Indigenous body is about real recognition

, - June 5, 2015

This week I delivered the Lowitja O’Donoghue Oration at the University of Adelaide. I spoke about the political risks and challenges of a successful referendum to recognise indigenous people in the Constitution.

In highlighting the real prospects of a formal no case defeating a referendum on indigenous recognition, I was not suggesting there were not good reasons for clearly stating both sides of the argument. It is wrong to attribute opposition to government funding for the no case to me. I am not opposed to a no case being funded.

I’m simply stating facts: history tells us referendum questions are usually not supported when there is a formal no case. Bipartisan support is crucial. It cannot be championed by the Left alone. If the proposed amendments do not accommodate conservative objections and legitimate conservative concerns, then it will not succeed. In my speech I noted the real political challenges at hand. Only eight out of 44 past referendums have succeeded.

If the country is to vote yes to changing the Constitution, there must be open debate about the merits of any proposal.

That is exactly why I support the proposal put forward by Noel Pearson, Anne Twomey, Greg Craven, Julian Leeser and others, for an indigenous body, constitutionally mandated, to advise and consult with parliament on matters relating to indigenous affairs.

It is the only proposal that genuinely responds to conservative concerns. It respects and supports parliamentary supremacy. It does not transfer any power to the judiciary or invite courts to strike down parliament’s laws. It does not create legal uncertainty. It does not have the potential to hold parliament up in any way.

Twomey’s careful drafting demonstrates it is possible to ­design this constitutional amendment in a way that works with, rather than against, the essential nature and structure of the Constitution. The proposed constitutional procedure for the indigenous body to engage with parliament would be in keeping with the pragmatic, practical and procedural nature of our national rule book.

It is also the only proposal, in my view, that would put into ­effect indigenous aspirations for “serious constitutional reform” (to use Galarrwuy Yunupingu’s phrase). Indigenous people have petitioned and advocated for decades for national representation and a voice in the parliamentary process. This proposal would deliver this in a practical way. It does not involve inserting symbolic words into the Constitution. Symbolic words are not what indigenous people have been asking for. We want practical reform and authority in our own affairs.

The indigenous body proposal is about practical recognition: real, indigenous human beings, having a constitutional platform on which to be heard in the laws and policies made about us.

It is not an indigenous parliament, as Greg Sheridan and Andrew Bolt are keen on suggesting. It would be a consultative and advisory body. It is justified because parliament has a specific power to pass laws about our people and our rights. We are the only group parliament legislates for in this respect. It makes native title laws and indigenous heritage protection laws, of specific application to indigenous people.

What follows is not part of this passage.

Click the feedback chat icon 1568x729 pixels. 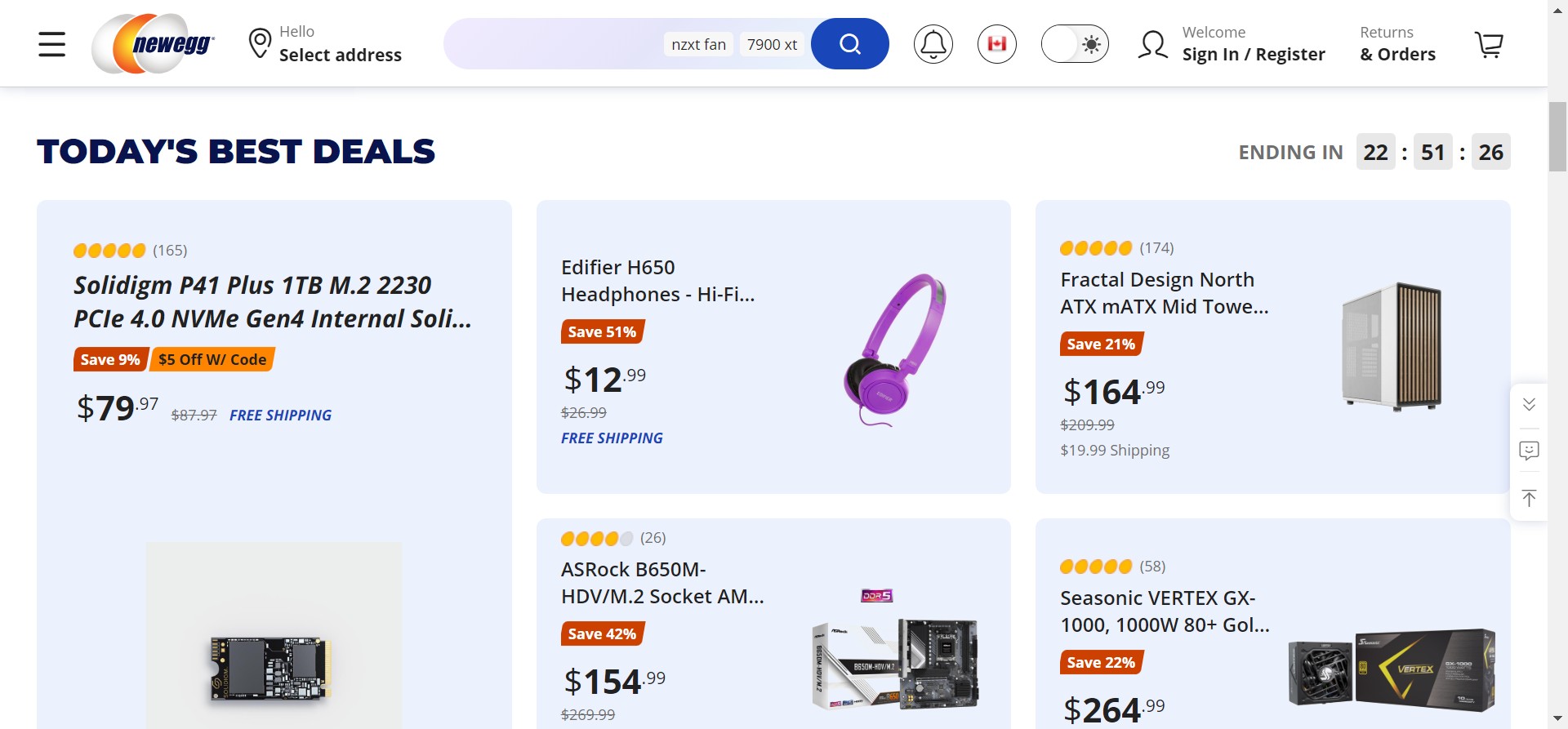coord(1529,451)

The Constitution is the right place to guarantee our people a voice in the laws parliament makes about us. The Constitution gives parliament its powers. It also places constraints and conditions on those powers.

Conservatives say the High Court should not decide what is in our interests. They say parliament should decide. But we say indigenous people should be guaranteed a voice, a non-binding say, when parliament makes decisions about our futures. There should be a constitutional guarantee to this effect, along the lines proposed by Twomey.

Yes, I am nervous about a potential no case. No cases can be powerful because they need not be constrained by rational ­arguments. Fear is the most potent weapon that can be used against what we seek: our rightful place in the nation, a rightful place in the Constitution and a rightful voice in our own affairs.

But that does not mean we shouldn’t face our detractors head-on. Arguments against this kind of pragmatic, just reform can be refuted effectively.

This is because Pearson’s proposal intrinsically addresses the serious, intellectual objections we have heard from the Right. The proposal is exciting because it gives indigenous people something tangible, real and practical — a constitutional voice in our affairs; a representative body. But it is also robust, well thought out and defendable. It is the result of months of collaboration between indigenous leaders and constitutional conservatives. It deserves careful thought and debate.

If people want a no case, so be it. I believe this proposal has the potential to prevail on the strength of its own argument.

Bring on the national debate, too. This proposal can withstand robust critique. It will come out better and stronger for it.

Marcia Langton is foundation chair of Australian indigenous studies at the University of Melbourne.